Congratulations, you’re now a member of the tribe. We’ll get you your T-shirt and Glucometer later.
3 Comments:
Your comment about the British study indicating that testing may be a waste of time casting a long shadow was applicable only to patients with type 2 diabetes, and its worth noting that the glycemic variability in patients with type 2 (even those using insulin) is significantly less than it is with type 1s. For what its worth, consider the following:
According to Dr. Zach Bloomgarden, who is noted for his huge diabetes clinical practice (more than 1,000 patients) in New York City, and also for his many articles on diabetes (nearly 250). Since 1994, he has also written over 150 columns, "Perspectives on the News" for Diabetes Care. Dr. Bloomgarden is currently a Clinical Professor of Medicine at Mount Sinai School of Medicine and a reviewer for Diabetes Care, Mayo Clinic Proceedings, the Archives of Internal Medicine, Practical Diabetology, Diabetes Management and Health Outcomes, Journal of Clinical Endocrinology and Metabolism, and Metabolism.
Anyway, introductions aside, Dr. Bloomgarden says "Type 1 diabetes is a hugely different burden from type 2 diabetes, and the easiest way to quantitatively understand that is to have a thousand patients or so with diabetes that you treat for years and download their meters day after day after day - when you do that, you'll find that the standard deviation of the blood sugars in a person with type 2 diabetes is 10 mg/dl or 20 or at most 30 or so. The standard deviation of the blood sugar of someone with type 1 diabetes is at least 50 or 60 and often 90 to 100. So that translates into just huge, huge variability in blood sugars. The frequency histogram of a person with type 2 diabetes, if you bother to do it, would be a very very narrow bell curve, and the frequency histogram of type 1 diabetes is sometimes like a square wave going from 40 to 400."

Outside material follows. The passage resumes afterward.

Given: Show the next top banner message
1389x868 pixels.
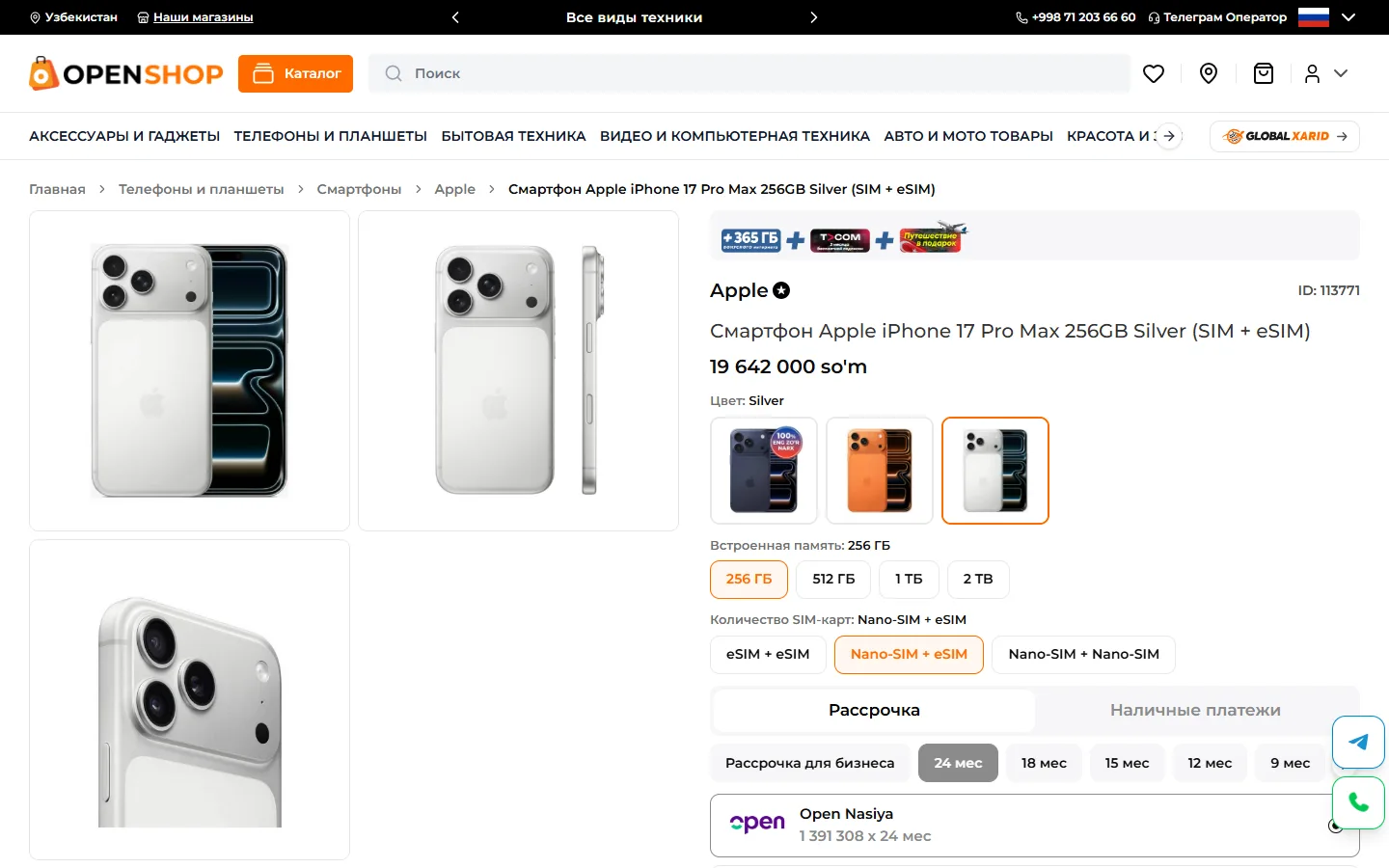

Anyway, consider yourself fortunate to have successfully navigated through the insanity of your insurance company. You accomplished more than many people do!!
I'd kill for ANY insurance right now but I also know that the stress factor of all the redtape would probably send me into a coronary, too...so it's a catch-22 of sorts.
I hope your experience and blog will encourage more D's and families to question and challenge insurance compannies. I did find out that some of the problem starts at the vendor (Minimed) when they code everything DME. It is apparently a long process to create or change a code in the CPT(?) manual( and they have no incentive to change it). I agree and used the same argument about infusion sets being disposable. I still have issues with being charged for tapes (IV3000, or the CGMS) I am not finished with my challenges/fights.